• **Aufgabe 1**
Woraus ist die Veranstaltungsreihe laut dem Dokument entstanden?

Die FLURGESPRÄCHE finden tatsächlich im Flur statt: In einem Durchgangsraum der Universität, zwischen Kaffeeautomaten und knarrenden Türen, zwischen dem WC und dem Ausgang des Institutsgebäudes.
Die Veranstaltungsreihe entstand aus der Not heraus: Fehlende Kommunikation. Kein Raum für den Austausch zwischen den Lehrenden. Kein Aufenthaltsraum für Studierende. Kein Café.
Es galt, Raum zu schaffen, ein Format zu erfinden, um Kommunikation zu provozieren und Verbindungen herzustellen. Das Gründungsteam erfand Regeln:
Die Studierenden des Fachbereichs werden aktiv in die Themenfindung einbezogen.

• **Datenauszug**
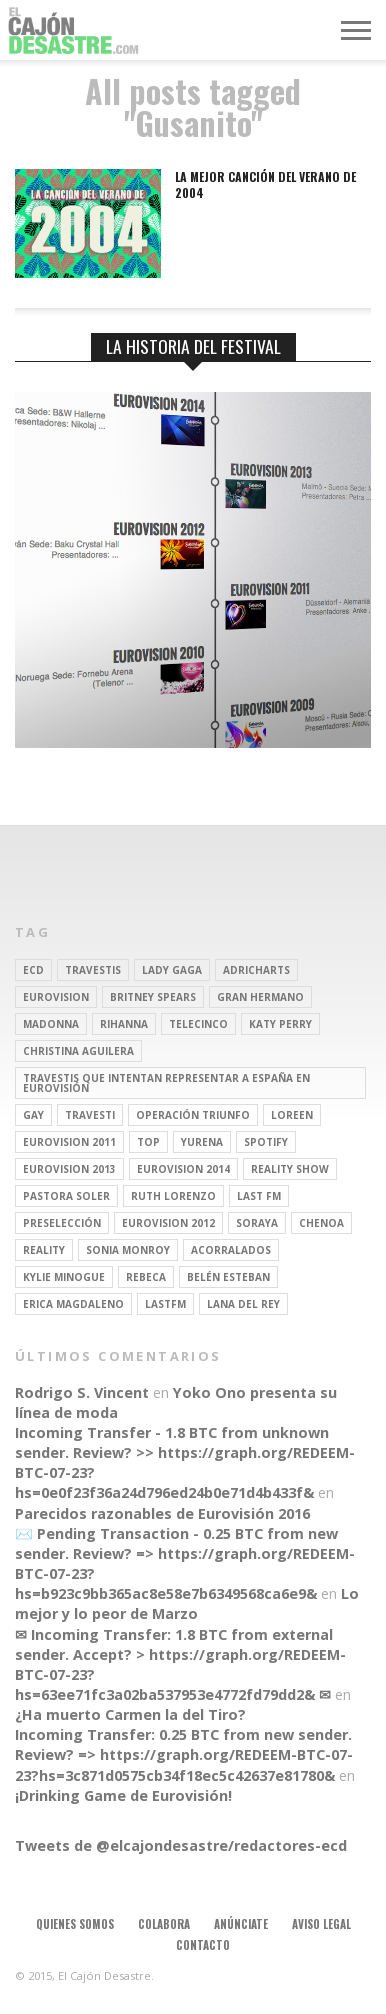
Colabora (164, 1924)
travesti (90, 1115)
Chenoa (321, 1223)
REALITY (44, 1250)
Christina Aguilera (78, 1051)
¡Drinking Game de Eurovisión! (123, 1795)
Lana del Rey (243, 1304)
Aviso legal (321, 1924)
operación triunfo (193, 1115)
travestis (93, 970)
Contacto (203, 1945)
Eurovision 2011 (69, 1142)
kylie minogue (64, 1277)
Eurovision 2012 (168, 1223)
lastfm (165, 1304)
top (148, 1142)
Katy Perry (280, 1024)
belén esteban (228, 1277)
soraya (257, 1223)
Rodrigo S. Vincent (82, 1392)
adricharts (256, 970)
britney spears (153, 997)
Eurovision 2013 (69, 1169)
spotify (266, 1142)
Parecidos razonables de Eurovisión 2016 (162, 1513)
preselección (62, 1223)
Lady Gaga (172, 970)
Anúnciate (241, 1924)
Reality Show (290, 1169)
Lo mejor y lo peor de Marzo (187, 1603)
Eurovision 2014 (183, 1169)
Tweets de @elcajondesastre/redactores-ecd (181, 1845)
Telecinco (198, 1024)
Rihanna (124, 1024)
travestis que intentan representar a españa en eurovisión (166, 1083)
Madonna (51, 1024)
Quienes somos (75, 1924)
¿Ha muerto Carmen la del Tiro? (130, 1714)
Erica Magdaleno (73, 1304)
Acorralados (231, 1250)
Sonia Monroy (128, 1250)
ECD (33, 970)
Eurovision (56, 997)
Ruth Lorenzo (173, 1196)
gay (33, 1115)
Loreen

• **Aufgabe 2**
Übertrage die Zeilen der Datensätze in eine JSON-Liste von Zeichenketten, mit einem Eintrag pro Zeile und ohne Leerzeilen. Beginne mit der ersten Zeile der Datensätze, gehe bis einschließlich der Zeile mit „Rihanna (124, 1024)“ und lass die Bilder dabei weg.

• **Erwartete Ausgabe 1**
Aus der Not heraus, nämlich aus fehlender Kommunikation.

• **Erwartete Ausgabe 2**
[
  "Colabora (164, 1924)",
  "travesti (90, 1115)",
  "Chenoa (321, 1223)",
  "REALITY (44, 1250)",
  "Christina Aguilera (78, 1051)",
  "¡Drinking Game de Eurovisión! (123, 1795)",
  "Lana del Rey (243, 1304)",
  "Aviso legal (321, 1924)",
  "operación triunfo (193, 1115)",
  "travestis (93, 970)",
  "Contacto (203, 1945)",
  "Eurovision 2011 (69, 1142)",
  "kylie minogue (64, 1277)",
  "Eurovision 2012 (168, 1223)",
  "lastfm (165, 1304)",
  "top (148, 1142)",
  "Katy Perry (280, 1024)",
  "belén esteban (228, 1277)",
  "soraya (257, 1223)",
  "Rodrigo S. Vincent (82, 1392)",
  "adricharts (256, 970)",
  "britney spears (153, 997)",
  "Eurovision 2013 (69, 1169)",
  "spotify (266, 1142)",
  "Parecidos razonables de Eurovisión 2016 (162, 1513)",
  "preselección (62, 1223)",
  "Lady Gaga (172, 970)",
  "Anúnciate (241, 1924)",
  "Reality Show (290, 1169)",
  "Lo mejor y lo peor de Marzo (187, 1603)",
  "Eurovision 2014 (183, 1169)",
  "Tweets de @elcajondesastre/redactores-ecd (181, 1845)",
  "Telecinco (198, 1024)",
  "Rihanna (124, 1024)"
]